--- ABOUT THIS TASK ---
Take the listing below and print exactly the lines starting at the line containing "Select the End date Jul 7, 2022" and ending at the line containing "Given: Start voice search with microphone", both ends included, and no others.
##### DATA EXTRACTS
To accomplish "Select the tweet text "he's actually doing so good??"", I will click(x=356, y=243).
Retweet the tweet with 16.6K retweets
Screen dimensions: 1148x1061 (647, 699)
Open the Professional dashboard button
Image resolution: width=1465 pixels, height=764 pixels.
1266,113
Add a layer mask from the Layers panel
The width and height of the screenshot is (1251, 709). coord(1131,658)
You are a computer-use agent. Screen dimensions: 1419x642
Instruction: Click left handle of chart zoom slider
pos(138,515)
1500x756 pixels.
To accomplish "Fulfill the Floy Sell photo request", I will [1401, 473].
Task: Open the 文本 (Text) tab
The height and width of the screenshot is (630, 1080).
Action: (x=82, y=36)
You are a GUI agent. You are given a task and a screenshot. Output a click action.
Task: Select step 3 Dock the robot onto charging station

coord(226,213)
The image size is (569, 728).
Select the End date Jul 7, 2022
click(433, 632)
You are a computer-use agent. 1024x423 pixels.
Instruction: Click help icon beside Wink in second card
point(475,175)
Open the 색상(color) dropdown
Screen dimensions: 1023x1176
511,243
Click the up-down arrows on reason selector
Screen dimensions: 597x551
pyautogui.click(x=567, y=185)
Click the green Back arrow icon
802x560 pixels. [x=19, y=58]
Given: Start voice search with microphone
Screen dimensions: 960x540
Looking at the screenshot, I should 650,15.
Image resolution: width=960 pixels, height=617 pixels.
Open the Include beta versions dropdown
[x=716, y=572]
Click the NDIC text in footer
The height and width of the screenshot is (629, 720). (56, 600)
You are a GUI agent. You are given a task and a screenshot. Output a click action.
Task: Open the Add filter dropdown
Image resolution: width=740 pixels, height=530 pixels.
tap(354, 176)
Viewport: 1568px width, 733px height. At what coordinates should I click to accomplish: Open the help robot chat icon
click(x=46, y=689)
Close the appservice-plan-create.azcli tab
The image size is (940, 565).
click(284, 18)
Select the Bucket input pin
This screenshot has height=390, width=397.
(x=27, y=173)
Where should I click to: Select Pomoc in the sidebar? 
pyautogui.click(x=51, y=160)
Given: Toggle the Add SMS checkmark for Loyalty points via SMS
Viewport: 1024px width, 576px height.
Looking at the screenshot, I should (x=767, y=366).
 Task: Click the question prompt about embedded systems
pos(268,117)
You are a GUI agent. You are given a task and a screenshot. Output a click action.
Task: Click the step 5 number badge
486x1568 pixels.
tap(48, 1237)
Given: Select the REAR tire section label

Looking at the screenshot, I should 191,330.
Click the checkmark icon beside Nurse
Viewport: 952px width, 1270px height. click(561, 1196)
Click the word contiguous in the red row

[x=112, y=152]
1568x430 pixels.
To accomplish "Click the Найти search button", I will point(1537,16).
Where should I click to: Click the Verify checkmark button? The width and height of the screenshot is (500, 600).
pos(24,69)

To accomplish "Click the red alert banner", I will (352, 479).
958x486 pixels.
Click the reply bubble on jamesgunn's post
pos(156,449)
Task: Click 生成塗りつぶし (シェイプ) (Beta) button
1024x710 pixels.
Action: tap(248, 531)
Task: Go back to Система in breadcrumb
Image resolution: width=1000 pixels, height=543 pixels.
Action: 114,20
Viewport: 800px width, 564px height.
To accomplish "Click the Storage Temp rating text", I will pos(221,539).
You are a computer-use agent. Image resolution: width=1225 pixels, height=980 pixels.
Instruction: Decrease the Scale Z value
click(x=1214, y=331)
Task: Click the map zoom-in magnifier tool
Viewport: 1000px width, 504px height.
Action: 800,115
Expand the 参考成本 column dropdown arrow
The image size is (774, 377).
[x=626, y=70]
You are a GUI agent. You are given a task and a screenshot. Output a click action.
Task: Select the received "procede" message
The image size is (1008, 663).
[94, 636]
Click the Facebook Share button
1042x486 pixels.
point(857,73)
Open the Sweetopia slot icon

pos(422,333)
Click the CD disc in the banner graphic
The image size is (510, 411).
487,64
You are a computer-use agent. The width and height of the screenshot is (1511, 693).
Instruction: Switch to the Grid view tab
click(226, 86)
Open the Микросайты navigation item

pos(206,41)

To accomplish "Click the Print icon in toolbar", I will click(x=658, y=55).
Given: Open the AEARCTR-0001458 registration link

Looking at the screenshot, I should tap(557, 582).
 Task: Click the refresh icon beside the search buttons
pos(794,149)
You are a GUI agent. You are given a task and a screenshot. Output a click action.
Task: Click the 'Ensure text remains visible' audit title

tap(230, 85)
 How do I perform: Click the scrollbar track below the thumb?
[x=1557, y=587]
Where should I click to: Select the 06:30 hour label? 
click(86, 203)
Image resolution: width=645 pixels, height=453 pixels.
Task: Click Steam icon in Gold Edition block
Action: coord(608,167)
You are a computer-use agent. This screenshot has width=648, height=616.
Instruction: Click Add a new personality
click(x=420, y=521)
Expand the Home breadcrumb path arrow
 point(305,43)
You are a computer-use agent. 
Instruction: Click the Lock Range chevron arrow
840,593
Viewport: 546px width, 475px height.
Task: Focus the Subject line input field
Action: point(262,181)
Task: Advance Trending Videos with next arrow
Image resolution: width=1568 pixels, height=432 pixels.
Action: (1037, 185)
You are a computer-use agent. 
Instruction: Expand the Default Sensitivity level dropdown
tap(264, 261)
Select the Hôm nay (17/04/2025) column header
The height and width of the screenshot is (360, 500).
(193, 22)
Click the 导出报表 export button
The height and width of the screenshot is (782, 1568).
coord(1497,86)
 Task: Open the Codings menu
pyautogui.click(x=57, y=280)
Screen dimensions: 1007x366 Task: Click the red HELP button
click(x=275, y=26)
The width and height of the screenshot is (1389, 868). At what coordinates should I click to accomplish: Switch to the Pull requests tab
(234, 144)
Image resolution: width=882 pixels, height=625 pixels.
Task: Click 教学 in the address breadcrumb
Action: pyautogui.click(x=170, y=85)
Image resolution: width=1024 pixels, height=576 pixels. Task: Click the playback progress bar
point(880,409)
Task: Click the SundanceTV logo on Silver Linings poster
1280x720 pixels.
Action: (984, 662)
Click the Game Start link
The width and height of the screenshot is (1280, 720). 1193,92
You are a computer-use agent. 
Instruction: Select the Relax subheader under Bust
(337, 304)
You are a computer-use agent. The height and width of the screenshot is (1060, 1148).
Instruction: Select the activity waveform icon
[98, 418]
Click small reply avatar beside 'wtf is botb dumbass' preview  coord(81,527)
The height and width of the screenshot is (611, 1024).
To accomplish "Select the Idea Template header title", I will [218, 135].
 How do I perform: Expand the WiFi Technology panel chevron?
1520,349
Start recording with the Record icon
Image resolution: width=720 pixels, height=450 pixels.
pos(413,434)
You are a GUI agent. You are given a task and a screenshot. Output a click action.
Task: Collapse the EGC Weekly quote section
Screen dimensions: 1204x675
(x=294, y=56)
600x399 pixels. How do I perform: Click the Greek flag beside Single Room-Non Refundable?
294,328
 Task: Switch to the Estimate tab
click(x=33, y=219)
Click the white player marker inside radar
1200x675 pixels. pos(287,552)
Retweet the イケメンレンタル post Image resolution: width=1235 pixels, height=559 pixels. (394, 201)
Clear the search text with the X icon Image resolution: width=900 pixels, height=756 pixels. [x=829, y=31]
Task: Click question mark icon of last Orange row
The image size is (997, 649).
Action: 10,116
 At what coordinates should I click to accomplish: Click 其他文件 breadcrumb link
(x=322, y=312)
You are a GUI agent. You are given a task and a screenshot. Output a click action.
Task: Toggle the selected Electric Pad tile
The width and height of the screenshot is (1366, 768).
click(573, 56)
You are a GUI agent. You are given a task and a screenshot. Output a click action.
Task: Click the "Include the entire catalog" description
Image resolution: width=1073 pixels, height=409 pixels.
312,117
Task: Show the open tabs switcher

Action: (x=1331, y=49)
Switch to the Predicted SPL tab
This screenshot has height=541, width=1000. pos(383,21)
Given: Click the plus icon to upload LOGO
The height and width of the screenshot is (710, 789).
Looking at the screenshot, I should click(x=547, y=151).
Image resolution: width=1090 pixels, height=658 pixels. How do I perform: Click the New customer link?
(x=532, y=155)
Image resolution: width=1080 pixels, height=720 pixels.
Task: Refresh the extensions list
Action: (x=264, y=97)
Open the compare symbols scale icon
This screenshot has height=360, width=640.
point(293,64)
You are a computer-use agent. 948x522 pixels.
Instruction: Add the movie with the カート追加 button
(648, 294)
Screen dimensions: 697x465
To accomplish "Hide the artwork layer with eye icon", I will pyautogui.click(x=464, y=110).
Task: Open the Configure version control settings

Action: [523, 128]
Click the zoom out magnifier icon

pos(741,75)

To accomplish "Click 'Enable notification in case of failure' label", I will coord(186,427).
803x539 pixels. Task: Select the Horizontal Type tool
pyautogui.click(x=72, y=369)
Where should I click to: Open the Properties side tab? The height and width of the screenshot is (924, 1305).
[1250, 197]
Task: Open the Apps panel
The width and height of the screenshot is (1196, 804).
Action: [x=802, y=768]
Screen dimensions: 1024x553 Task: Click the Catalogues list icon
##########
--- ANSWER BOX ---
Select the End date Jul 7, 2022
click(433, 632)
You are a computer-use agent. 1024x423 pixels.
Instruction: Click help icon beside Wink in second card
point(475,175)
Open the 색상(color) dropdown
Screen dimensions: 1023x1176
511,243
Click the up-down arrows on reason selector
Screen dimensions: 597x551
pyautogui.click(x=567, y=185)
Click the green Back arrow icon
802x560 pixels. [x=19, y=58]
Given: Start voice search with microphone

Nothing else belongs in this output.